◆ **Task requirements**:
Reproduce word for word the line holding "Task: Open page 7 pagination link" and all lines after it in the data, through the end, leaving out pictures.

◆ **Data extract**:
Segment Open

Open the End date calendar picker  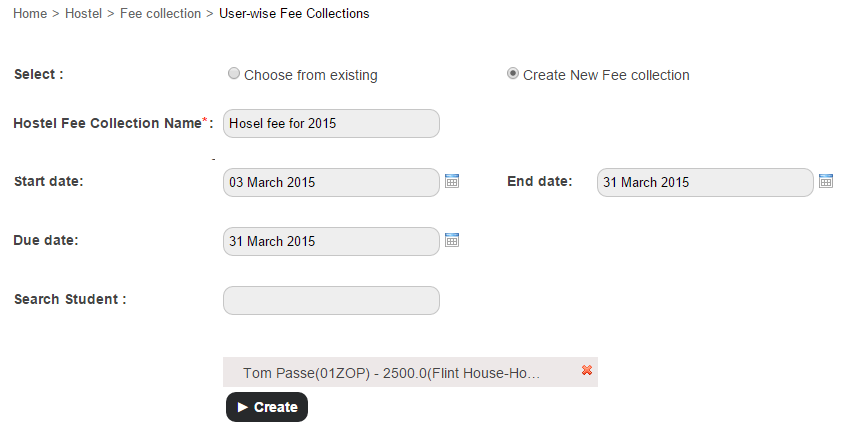(x=826, y=182)
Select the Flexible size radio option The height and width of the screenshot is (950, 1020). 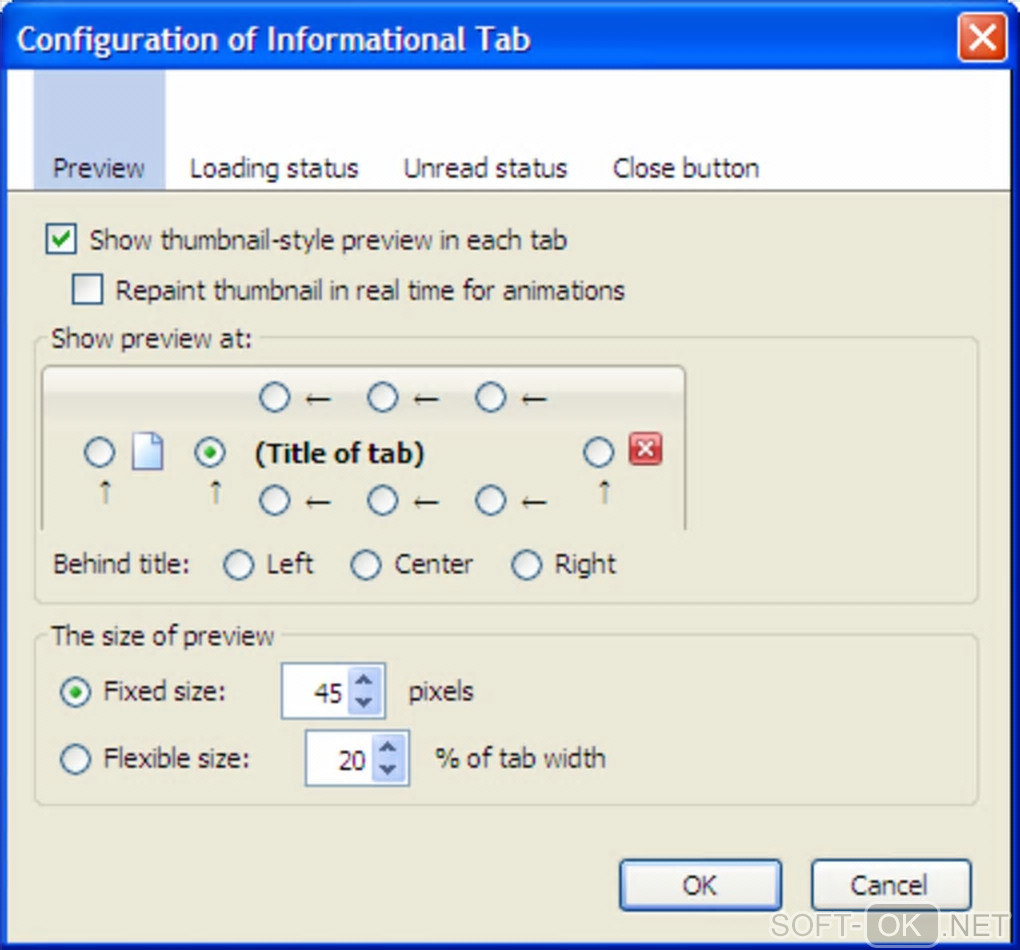point(75,760)
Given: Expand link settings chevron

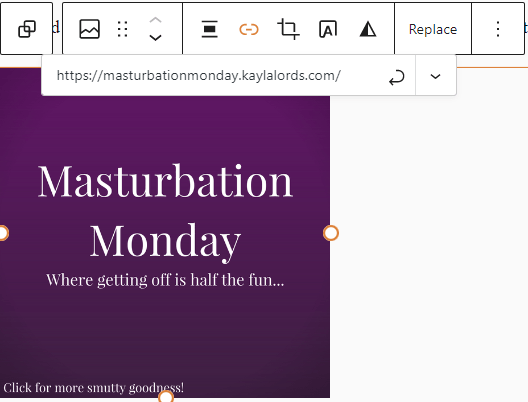Looking at the screenshot, I should [435, 76].
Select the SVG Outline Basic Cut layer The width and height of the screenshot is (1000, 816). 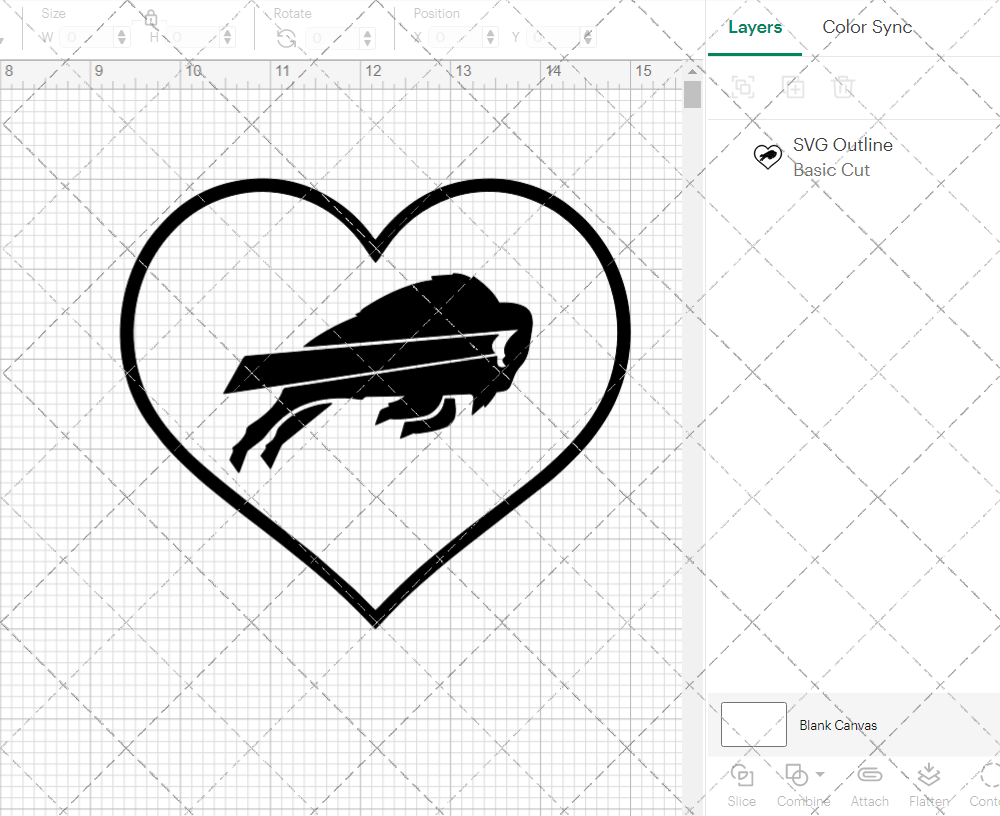tap(843, 157)
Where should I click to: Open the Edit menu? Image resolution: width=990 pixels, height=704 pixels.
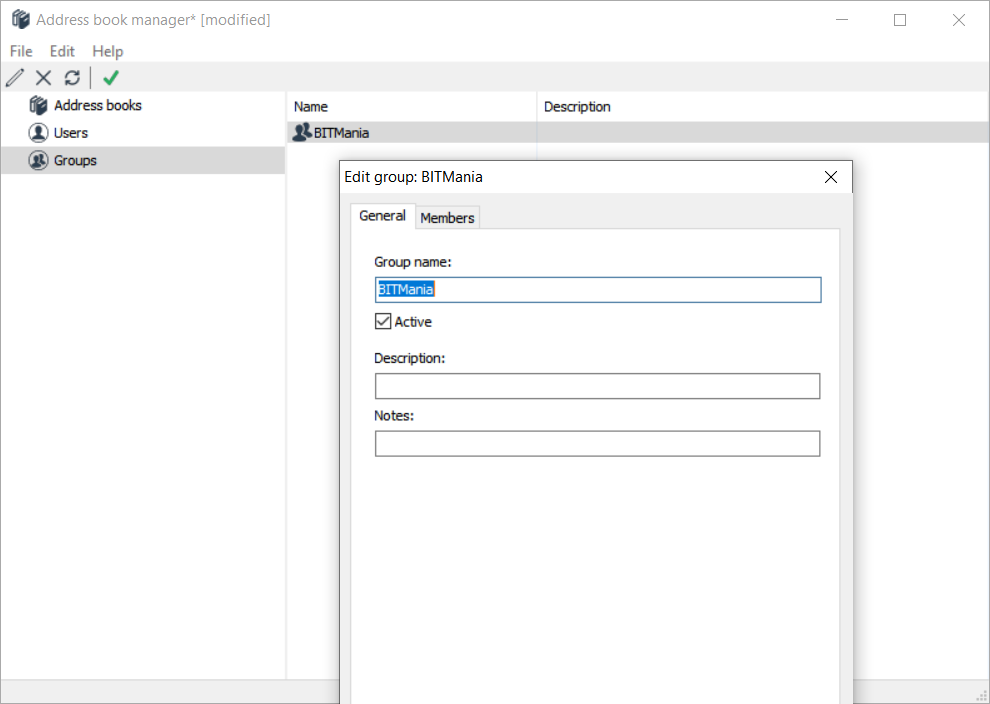point(62,51)
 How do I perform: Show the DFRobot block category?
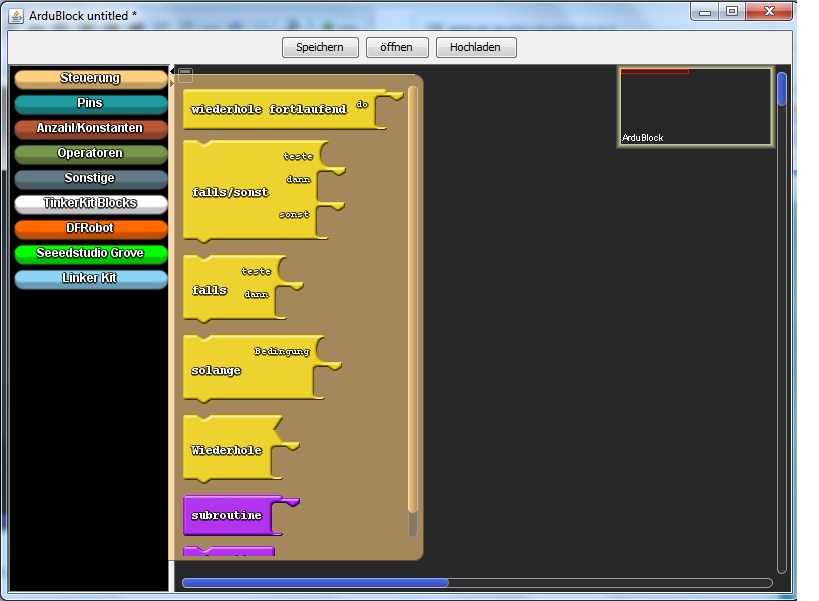[x=90, y=229]
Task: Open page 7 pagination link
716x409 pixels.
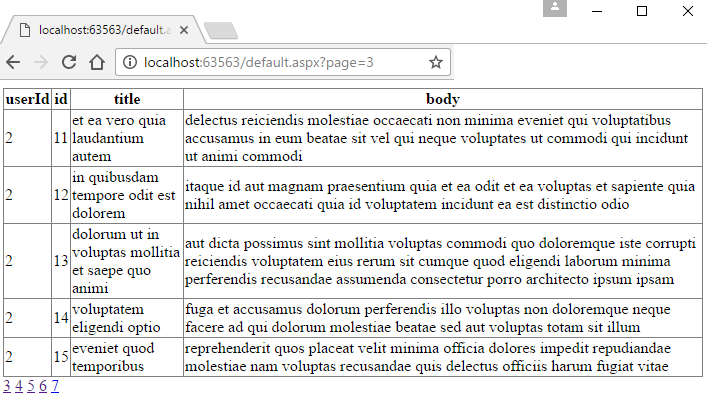Action: pyautogui.click(x=55, y=386)
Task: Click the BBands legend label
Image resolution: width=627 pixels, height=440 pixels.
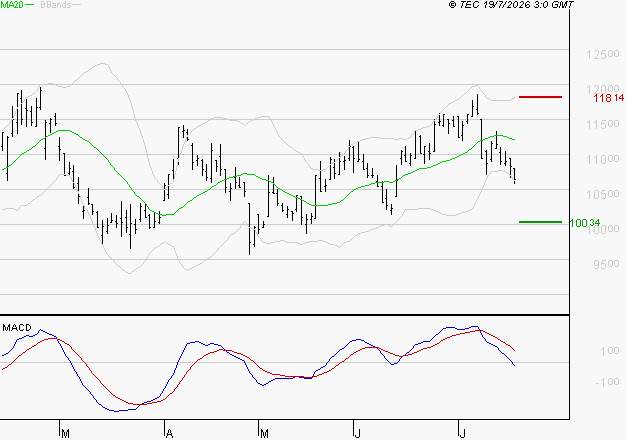Action: pos(56,5)
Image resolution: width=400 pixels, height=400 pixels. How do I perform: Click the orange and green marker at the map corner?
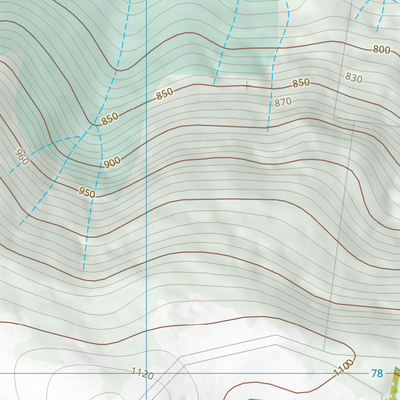coord(395,383)
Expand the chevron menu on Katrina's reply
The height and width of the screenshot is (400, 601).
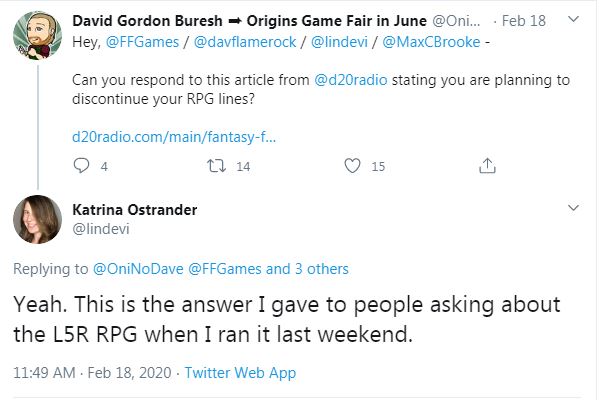[573, 208]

Segment Closed

◆ **Task result**:
Task: Open page 7 pagination link
716x409 pixels.
Action: pyautogui.click(x=55, y=386)
Task: Click the BBands legend label
Image resolution: width=627 pixels, height=440 pixels.
Action: pos(56,5)
Image resolution: width=400 pixels, height=400 pixels. How do I perform: Click the orange and green marker at the map corner?
coord(395,383)
Expand the chevron menu on Katrina's reply
The height and width of the screenshot is (400, 601).
[573, 208]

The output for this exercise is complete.